If There’s No Tomorrow: Book Review

Hey, everyone!

It’s that time of the week again: book review galore. So, I finished reading If There’s No Tomorrow by Jennifer L. Armentrout, and I have so many thoughts about it.

Hey, everyone!

It’s that time of the week again: book review galore. So, I finished reading If There’s No Tomorrow by Jennifer L. Armentrout, and I have so many thoughts about it.

Synopsis: “Lena Wise is always looking forward to tomorrow, especially at the start of her senior year. She’s ready to pack in as much friend time as possible, to finish college applications, and to maybe let her childhood best friend, Sebastian, know how she really feels about him. For Lena, the upcoming year is going to be epic – one of opportunities and chances.
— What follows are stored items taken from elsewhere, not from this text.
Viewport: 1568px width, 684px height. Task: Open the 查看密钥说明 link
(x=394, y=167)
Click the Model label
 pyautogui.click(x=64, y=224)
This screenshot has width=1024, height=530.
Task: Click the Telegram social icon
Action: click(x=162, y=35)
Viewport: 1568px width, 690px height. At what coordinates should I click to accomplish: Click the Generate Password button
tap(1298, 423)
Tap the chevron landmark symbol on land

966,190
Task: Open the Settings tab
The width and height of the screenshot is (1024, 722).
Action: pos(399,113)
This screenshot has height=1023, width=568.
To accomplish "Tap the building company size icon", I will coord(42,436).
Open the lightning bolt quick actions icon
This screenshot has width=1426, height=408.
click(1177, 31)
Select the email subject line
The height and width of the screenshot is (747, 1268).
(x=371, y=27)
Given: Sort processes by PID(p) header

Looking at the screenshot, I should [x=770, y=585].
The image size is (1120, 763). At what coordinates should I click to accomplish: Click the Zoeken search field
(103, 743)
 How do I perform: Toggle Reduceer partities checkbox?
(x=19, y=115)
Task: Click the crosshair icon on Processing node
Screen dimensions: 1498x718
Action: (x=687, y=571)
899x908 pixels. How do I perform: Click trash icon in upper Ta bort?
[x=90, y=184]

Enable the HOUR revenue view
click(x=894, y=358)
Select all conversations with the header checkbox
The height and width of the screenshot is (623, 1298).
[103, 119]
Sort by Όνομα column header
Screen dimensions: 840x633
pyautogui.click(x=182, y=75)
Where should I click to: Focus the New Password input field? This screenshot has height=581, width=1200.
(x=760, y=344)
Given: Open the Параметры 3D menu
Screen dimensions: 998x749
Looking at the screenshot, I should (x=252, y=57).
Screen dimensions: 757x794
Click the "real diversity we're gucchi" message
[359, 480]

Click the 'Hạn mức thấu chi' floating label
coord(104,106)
Until one choice, one moment, destroys everything.

Now Lena isn’t looking forward to tomorrow. Not when friend time may never be the same. Not when college applications feel all but impossible. Not when Sebastian might never forgive her for what happened.

For what she let happen.

With the guilt growing each day, Lena knows that her only hope is to move on. But how can she move on when her and her friends’ entire existences have been redefined? How can she move on when tomorrow isn’t even guaranteed?”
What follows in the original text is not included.